◆ **Problem requirements**
Return the lines verbatim, beginning with the one containing "The width and height of the screenshot is (1000, 750)." and continuing through the one containing "Action: [447, 195]", both included.

** Begin Given records **

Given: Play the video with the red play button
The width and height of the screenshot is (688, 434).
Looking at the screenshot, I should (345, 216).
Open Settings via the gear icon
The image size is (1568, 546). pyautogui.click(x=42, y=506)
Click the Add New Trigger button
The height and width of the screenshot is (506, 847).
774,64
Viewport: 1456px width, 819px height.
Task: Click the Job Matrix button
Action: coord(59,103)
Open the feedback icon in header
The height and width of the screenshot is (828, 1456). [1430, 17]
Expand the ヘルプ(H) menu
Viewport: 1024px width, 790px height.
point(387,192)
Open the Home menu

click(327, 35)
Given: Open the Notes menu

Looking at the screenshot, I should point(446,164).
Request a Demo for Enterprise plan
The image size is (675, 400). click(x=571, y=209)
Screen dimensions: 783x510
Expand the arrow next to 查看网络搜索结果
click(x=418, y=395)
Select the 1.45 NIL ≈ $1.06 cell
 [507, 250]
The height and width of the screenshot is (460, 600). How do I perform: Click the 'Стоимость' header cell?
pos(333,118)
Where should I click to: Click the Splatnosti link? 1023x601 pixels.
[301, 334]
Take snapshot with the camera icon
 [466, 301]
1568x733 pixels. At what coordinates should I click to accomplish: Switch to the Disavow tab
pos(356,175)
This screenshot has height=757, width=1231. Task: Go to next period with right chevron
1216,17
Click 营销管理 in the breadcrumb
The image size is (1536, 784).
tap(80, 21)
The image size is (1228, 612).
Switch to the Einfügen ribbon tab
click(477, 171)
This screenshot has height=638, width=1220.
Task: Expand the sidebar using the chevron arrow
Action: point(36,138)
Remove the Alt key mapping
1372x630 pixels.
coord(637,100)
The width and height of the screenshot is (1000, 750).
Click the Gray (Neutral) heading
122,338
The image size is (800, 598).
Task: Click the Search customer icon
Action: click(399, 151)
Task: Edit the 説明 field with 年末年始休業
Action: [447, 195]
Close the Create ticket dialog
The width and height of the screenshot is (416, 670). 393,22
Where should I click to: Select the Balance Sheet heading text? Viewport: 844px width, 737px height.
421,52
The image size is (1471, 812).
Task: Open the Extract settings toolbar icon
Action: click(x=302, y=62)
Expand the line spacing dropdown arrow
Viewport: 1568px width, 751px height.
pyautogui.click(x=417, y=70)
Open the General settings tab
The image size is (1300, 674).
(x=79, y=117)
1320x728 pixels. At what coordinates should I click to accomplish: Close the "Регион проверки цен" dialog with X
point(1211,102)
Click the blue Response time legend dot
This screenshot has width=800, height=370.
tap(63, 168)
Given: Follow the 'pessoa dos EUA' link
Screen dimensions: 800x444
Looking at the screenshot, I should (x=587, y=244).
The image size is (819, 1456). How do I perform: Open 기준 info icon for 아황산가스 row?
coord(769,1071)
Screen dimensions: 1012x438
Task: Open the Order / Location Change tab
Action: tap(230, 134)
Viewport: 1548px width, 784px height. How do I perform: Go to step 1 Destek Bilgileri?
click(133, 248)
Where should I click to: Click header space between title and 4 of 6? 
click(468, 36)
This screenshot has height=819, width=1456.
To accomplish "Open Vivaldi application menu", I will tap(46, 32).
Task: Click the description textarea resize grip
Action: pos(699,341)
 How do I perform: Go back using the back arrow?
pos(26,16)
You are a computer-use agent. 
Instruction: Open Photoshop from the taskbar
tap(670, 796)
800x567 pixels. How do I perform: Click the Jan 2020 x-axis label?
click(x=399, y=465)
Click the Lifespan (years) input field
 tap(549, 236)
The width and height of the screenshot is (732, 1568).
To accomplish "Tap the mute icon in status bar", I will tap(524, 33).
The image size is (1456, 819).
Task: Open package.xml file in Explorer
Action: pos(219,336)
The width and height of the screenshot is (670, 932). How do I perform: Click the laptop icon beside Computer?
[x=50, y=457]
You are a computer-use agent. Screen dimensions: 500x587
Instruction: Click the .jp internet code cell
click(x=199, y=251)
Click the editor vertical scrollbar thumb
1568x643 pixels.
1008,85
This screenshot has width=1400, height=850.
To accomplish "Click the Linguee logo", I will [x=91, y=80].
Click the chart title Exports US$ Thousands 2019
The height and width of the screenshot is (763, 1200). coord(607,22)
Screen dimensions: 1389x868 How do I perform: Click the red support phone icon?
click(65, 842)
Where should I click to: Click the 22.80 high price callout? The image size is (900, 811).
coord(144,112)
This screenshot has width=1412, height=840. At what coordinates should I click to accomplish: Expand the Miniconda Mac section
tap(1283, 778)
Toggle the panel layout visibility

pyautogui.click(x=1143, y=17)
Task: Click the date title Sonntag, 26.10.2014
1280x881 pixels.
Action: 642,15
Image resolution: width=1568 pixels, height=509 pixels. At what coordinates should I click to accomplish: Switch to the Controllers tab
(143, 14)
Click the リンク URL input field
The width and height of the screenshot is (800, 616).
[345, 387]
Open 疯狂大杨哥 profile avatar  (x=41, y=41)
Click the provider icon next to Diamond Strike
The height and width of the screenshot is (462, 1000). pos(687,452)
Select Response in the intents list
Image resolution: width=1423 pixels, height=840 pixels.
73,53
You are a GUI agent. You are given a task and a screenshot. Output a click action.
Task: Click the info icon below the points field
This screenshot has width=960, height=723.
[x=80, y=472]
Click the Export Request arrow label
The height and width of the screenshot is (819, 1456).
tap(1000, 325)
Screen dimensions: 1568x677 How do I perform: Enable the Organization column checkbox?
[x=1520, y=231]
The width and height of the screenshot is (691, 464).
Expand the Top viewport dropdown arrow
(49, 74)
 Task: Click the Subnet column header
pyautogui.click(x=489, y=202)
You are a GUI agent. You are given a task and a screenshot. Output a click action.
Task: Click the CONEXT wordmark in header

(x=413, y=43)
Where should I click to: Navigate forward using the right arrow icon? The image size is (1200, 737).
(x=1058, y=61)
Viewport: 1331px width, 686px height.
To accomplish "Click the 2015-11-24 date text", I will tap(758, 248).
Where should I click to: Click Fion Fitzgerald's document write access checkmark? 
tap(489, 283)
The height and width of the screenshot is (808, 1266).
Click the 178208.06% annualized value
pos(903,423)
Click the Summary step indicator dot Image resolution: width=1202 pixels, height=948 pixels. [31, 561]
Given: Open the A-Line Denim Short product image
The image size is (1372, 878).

** End Given records **

◆ **The answer**
The width and height of the screenshot is (1000, 750).
Click the Gray (Neutral) heading
122,338
The image size is (800, 598).
Task: Click the Search customer icon
Action: click(399, 151)
Task: Edit the 説明 field with 年末年始休業
Action: [447, 195]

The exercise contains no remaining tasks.